SUPPLIED INFORMATION:

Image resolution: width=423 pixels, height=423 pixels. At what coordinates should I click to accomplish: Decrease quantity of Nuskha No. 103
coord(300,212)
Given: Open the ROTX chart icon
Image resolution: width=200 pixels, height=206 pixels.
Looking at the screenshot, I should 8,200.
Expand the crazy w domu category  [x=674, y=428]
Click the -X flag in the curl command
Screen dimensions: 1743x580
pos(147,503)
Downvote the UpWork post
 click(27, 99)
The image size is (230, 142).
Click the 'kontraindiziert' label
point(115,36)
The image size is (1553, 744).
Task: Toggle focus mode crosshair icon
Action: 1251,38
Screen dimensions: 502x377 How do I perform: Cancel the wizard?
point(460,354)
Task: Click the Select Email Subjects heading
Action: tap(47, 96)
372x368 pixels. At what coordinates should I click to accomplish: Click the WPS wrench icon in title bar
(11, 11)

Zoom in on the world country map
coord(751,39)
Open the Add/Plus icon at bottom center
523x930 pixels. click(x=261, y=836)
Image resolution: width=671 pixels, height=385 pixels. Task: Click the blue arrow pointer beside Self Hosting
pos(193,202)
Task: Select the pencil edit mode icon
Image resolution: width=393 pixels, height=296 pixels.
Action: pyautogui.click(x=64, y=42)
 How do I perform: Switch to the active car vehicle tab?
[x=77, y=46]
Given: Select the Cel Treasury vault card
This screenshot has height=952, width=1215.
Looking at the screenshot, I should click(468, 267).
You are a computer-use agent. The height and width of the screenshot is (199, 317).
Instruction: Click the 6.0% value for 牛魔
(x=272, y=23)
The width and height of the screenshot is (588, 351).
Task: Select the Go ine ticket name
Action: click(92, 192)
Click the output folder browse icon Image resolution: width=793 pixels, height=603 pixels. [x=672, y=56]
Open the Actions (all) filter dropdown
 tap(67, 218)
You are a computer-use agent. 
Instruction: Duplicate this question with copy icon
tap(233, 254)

WORK TASK: Return the lines above exactly, keeping every word.

TASK RESULT:
Image resolution: width=423 pixels, height=423 pixels. At what coordinates should I click to accomplish: Decrease quantity of Nuskha No. 103
coord(300,212)
Given: Open the ROTX chart icon
Image resolution: width=200 pixels, height=206 pixels.
Looking at the screenshot, I should 8,200.
Expand the crazy w domu category  [x=674, y=428]
Click the -X flag in the curl command
Screen dimensions: 1743x580
pos(147,503)
Downvote the UpWork post
 click(27, 99)
The image size is (230, 142).
Click the 'kontraindiziert' label
point(115,36)
The image size is (1553, 744).
Task: Toggle focus mode crosshair icon
Action: 1251,38
Screen dimensions: 502x377 How do I perform: Cancel the wizard?
point(460,354)
Task: Click the Select Email Subjects heading
Action: tap(47, 96)
372x368 pixels. At what coordinates should I click to accomplish: Click the WPS wrench icon in title bar
(11, 11)

Zoom in on the world country map
coord(751,39)
Open the Add/Plus icon at bottom center
523x930 pixels. click(x=261, y=836)
Image resolution: width=671 pixels, height=385 pixels. Task: Click the blue arrow pointer beside Self Hosting
pos(193,202)
Task: Select the pencil edit mode icon
Image resolution: width=393 pixels, height=296 pixels.
Action: pyautogui.click(x=64, y=42)
 How do I perform: Switch to the active car vehicle tab?
[x=77, y=46]
Given: Select the Cel Treasury vault card
This screenshot has height=952, width=1215.
Looking at the screenshot, I should click(468, 267).
You are a computer-use agent. The height and width of the screenshot is (199, 317).
Instruction: Click the 6.0% value for 牛魔
(x=272, y=23)
The width and height of the screenshot is (588, 351).
Task: Select the Go ine ticket name
Action: click(92, 192)
Click the output folder browse icon Image resolution: width=793 pixels, height=603 pixels. [x=672, y=56]
Open the Actions (all) filter dropdown
 tap(67, 218)
You are a computer-use agent. 
Instruction: Duplicate this question with copy icon
tap(233, 254)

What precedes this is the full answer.